> TASK A
Report each line of the entries that contains the word "Open".

> PROVIDED PASSAGE
----
Giant Mars asteroid impact creates vast field of destruction with 2 billion craters

A brown region with lots of little craters.
An image of the craters created by the Corinto impact 2.3 million years ago. (Image credit: JPL-Caltech, NASA, Universidad de Arizon)

Over two million years ago, a giant asteroid slammed into Mars, scarring the surface with one massive crater and around two billion smaller individual craters. These secondary craters appear across a region of 1,000 miles (1,800 kilometers), making this asteroid event one of the biggest impacts seen on the Red Planet in relatively recent history. 

Asteroids massive enough to create widespread destruction like this are estimated to impact Mars just once every 3 million years.

The impact occurred at the equator of Mars in a region humanity has named Elysium Planitia; it left behind a main, 8.6-mile (13.9-km) wide and 0.62-mile (1-km) deep crater called Corinto. The secondary craters from the impact, on the other hand, range in size from 656 feet (200 meters) to 0.8 miles (1.3 km) in diameter and extend outward in a large "ray system," according to the scientists behind the results.

Despite being 2.3 million years old, the crater and its secondaries — some of which are carved into lava flows originating from the summit of the extinct Martian volcano Elysium Mons — are considered to be extremely young by the team.

Related: Drilling for water ice on Mars: How close are we to making it happen?

"Corinto crater is a fresh impact crater in Elysium Planitia that produced one of the most extensive systems of thermal rays and secondary craters on Mars, extending around 1,243 miles (2,000 km) to the south and covering a nearly 180° arc on Mars," the team wrote in a related study.

An illustration shows the Mars Reconnaissance Orbiter collecting data in situ around the Red Planet. (Image credit: Robert Lea/NASA)

The authors explained how they employed both thermal and visible imaging data collected by NASA's Mars Reconnaissance Orbiter to describe the crater and blanket of fragments, or "ejecta," thrown into the Martian atmosphere by the impact. Ejecta refers to any material that's "ejected" from a crater as a result of some impact. In this case, the ejecta are pieces of Mars shot out from the giant, main crater cavity formed due to the asteroid's crash.

This data, gathered by the spacecraft's High-Resolution Imaging Experiment (HiRISE) and Context Camera (CTX) instruments, was given to a machine learning program that separated this impact's ejecta-caused craters from other Martian craters originating from asteroid strike events specifically. This information was then used to estimate the age of the impact and the total number of secondary craters the initial impact generated.
----
> MATERIAL SHOWN

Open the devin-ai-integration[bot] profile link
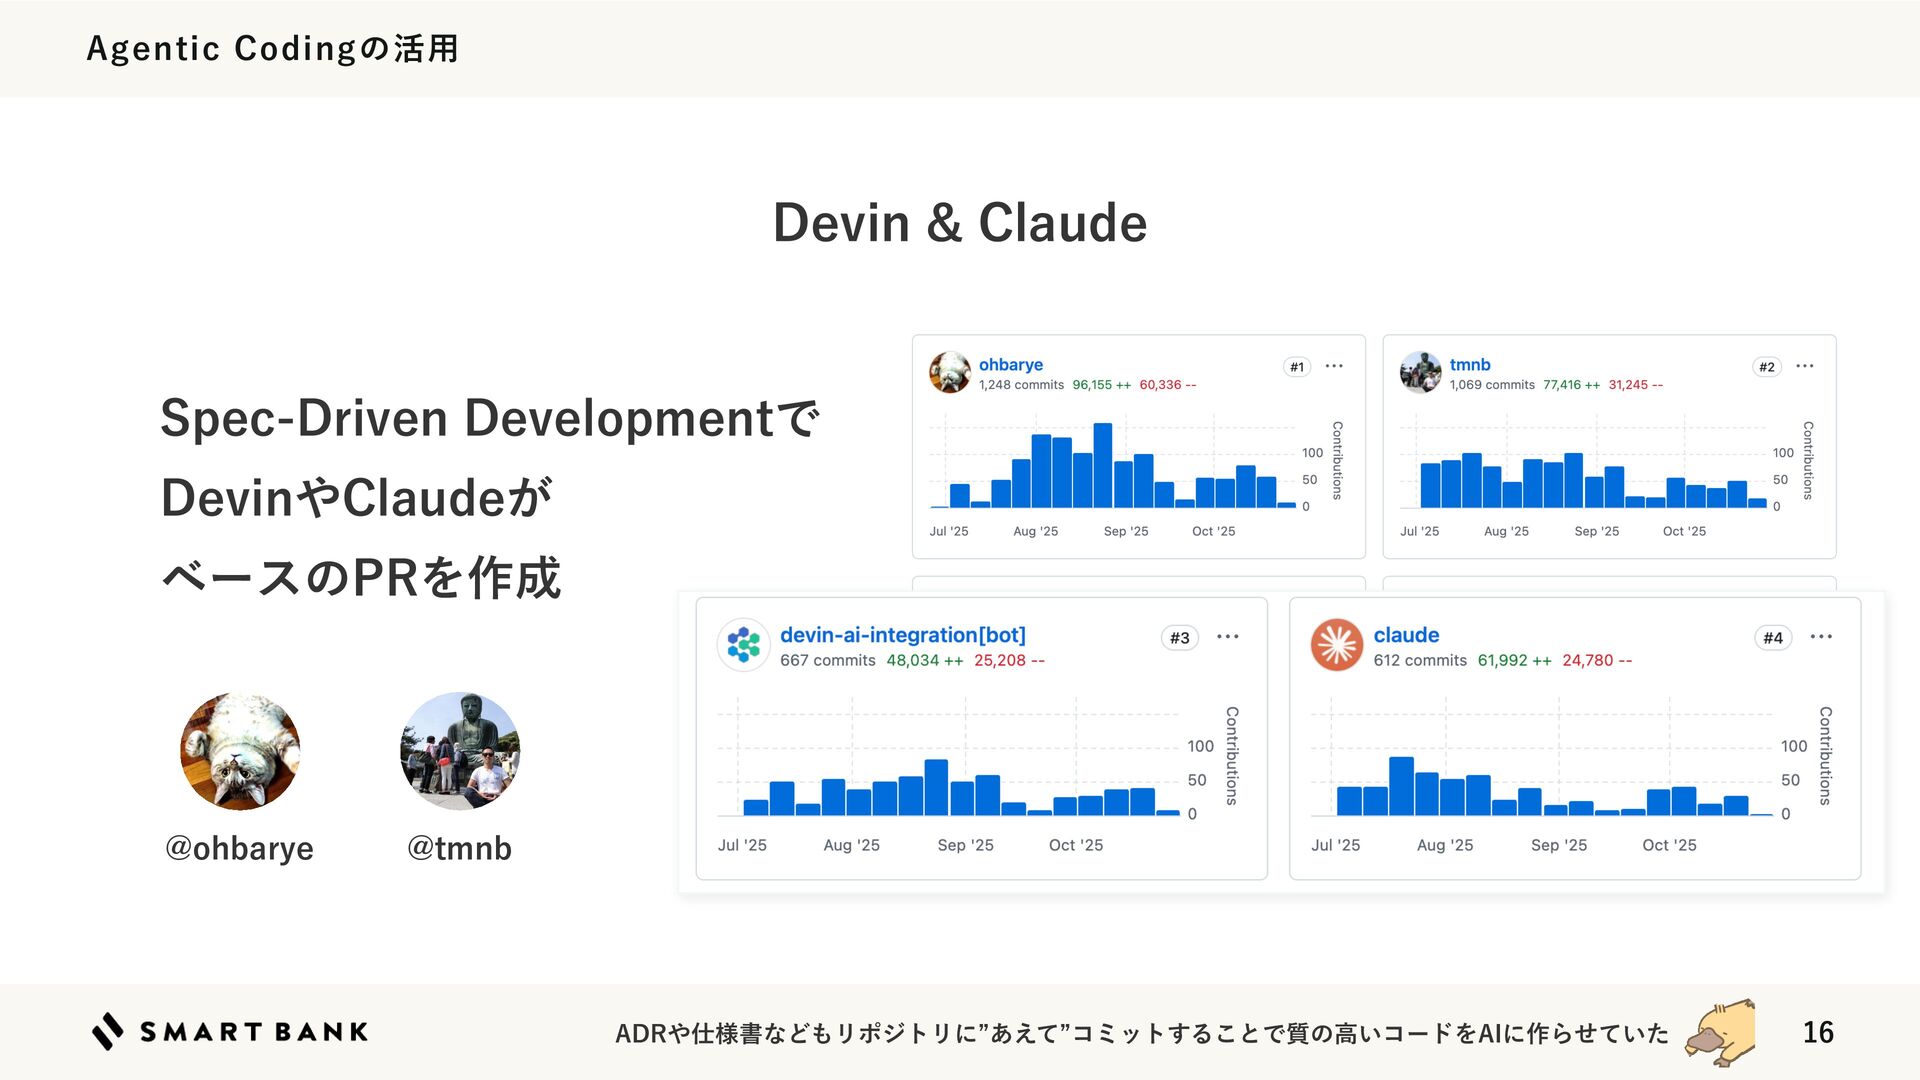[x=902, y=635]
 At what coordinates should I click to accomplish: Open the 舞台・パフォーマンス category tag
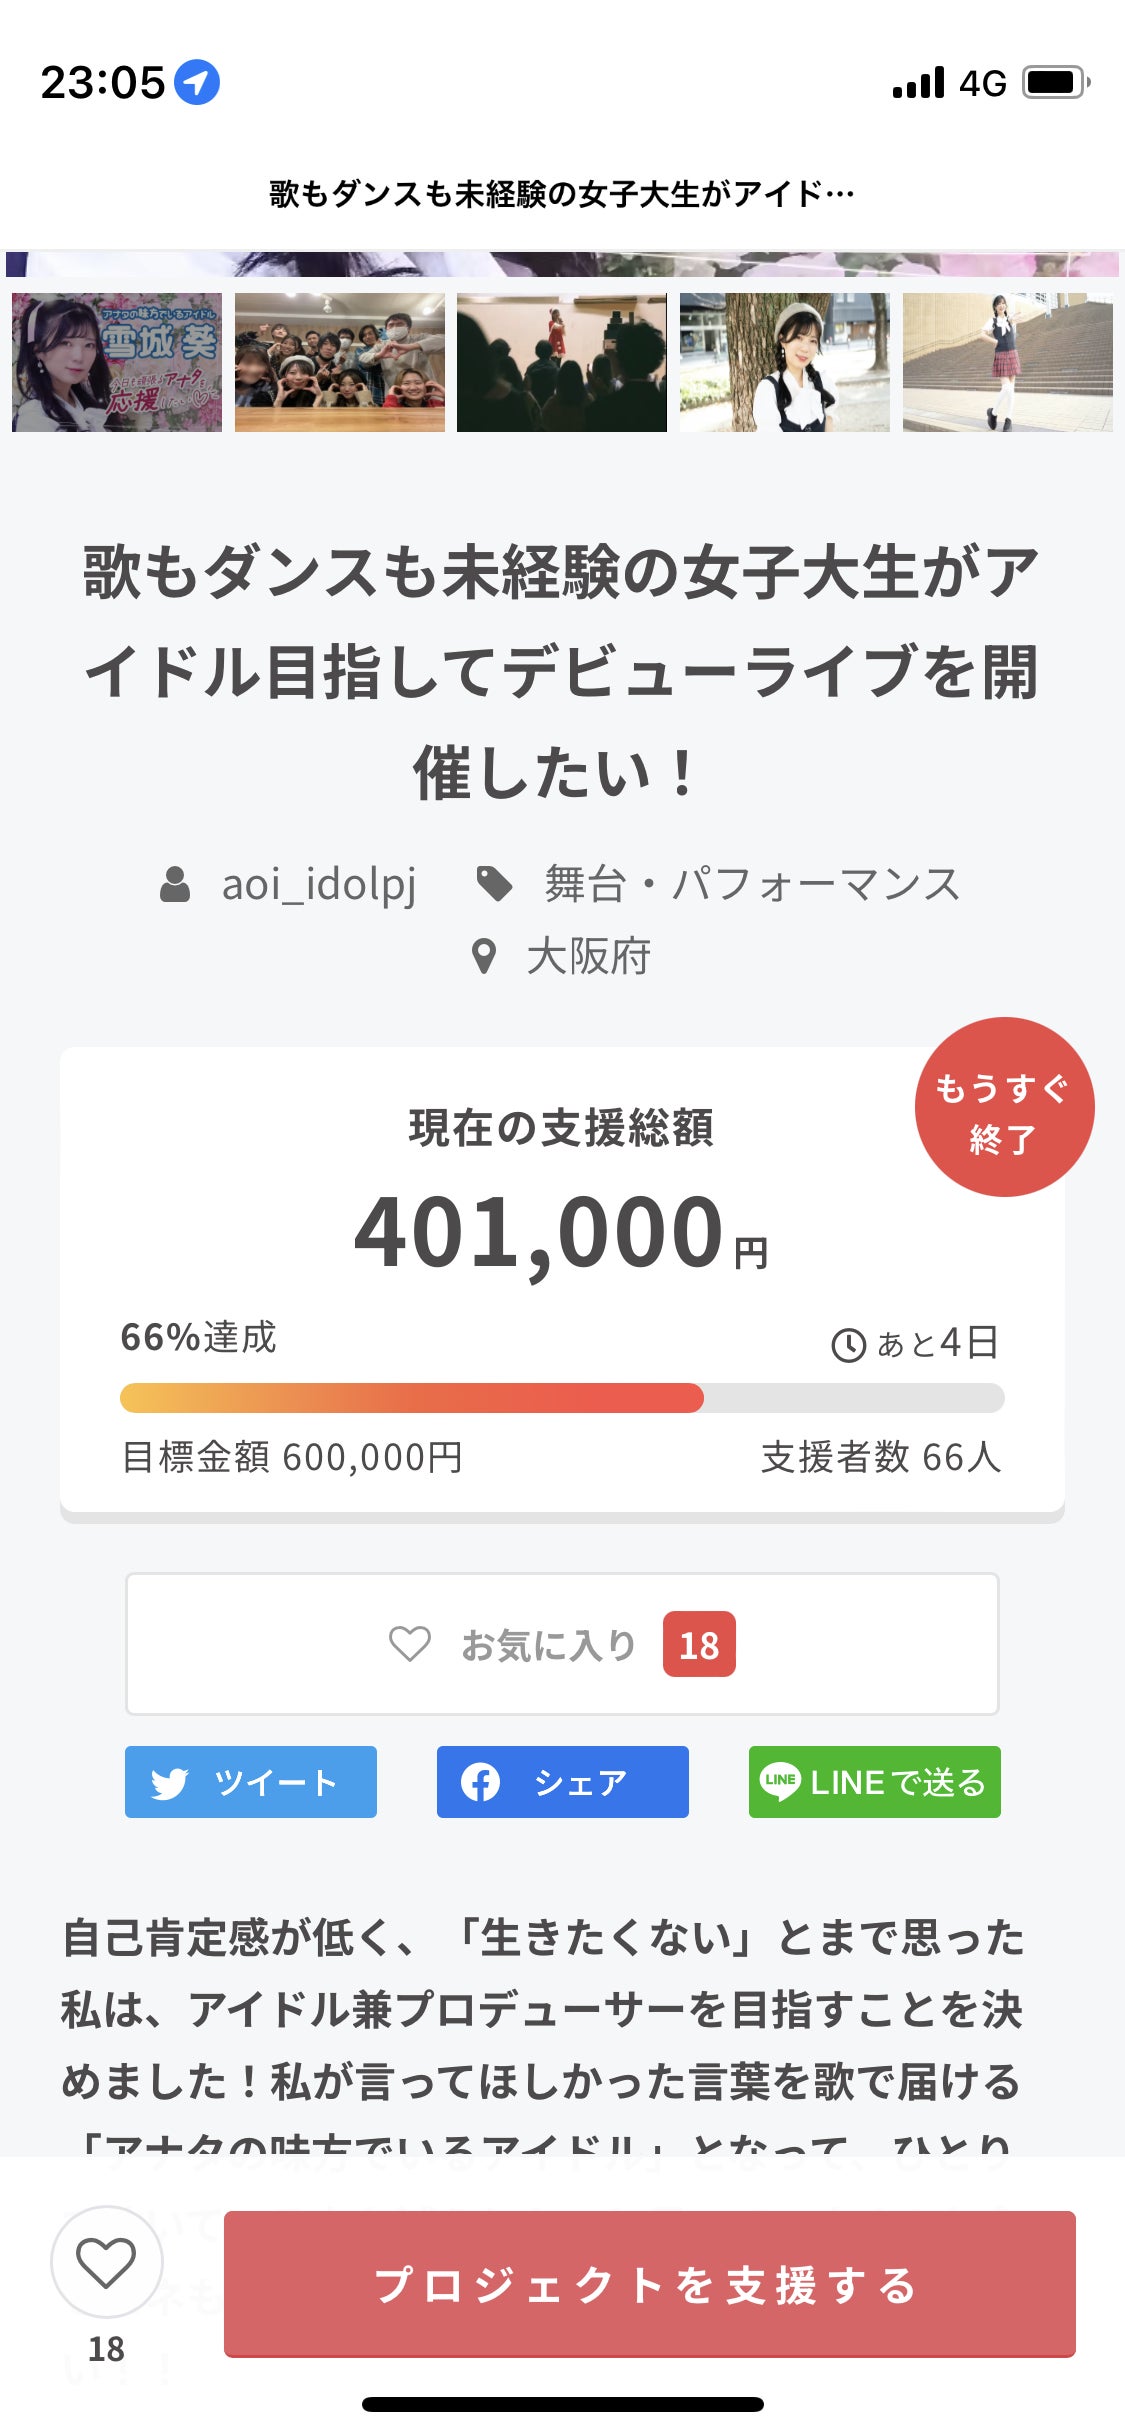(751, 885)
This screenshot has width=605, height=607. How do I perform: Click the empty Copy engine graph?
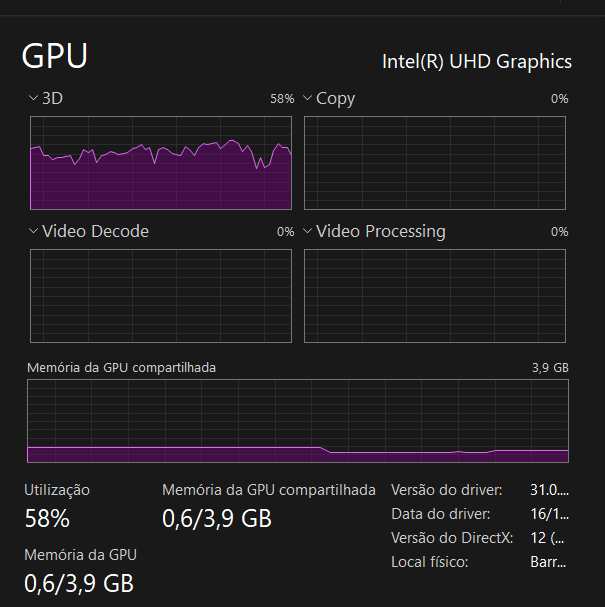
----
> TASK B
Update the stretch of the Mars impact article from "Over two million" through "behind the results.", changing every "Mars" to "Mercury".

> EXERCISE ANSWER A
Open the devin-ai-integration[bot] profile link
 At what coordinates should I click to accomplish: Open the 舞台・パフォーマンス category tag

> EXERCISE ANSWER B
Over two million years ago, a giant asteroid slammed into Mercury, scarring the surface with one massive crater and around two billion smaller individual craters. These secondary craters appear across a region of 1,000 miles (1,800 kilometers), making this asteroid event one of the biggest impacts seen on the Red Planet in relatively recent history. 

Asteroids massive enough to create widespread destruction like this are estimated to impact Mercury just once every 3 million years.

The impact occurred at the equator of Mercury in a region humanity has named Elysium Planitia; it left behind a main, 8.6-mile (13.9-km) wide and 0.62-mile (1-km) deep crater called Corinto. The secondary craters from the impact, on the other hand, range in size from 656 feet (200 meters) to 0.8 miles (1.3 km) in diameter and extend outward in a large "ray system," according to the scientists behind the results.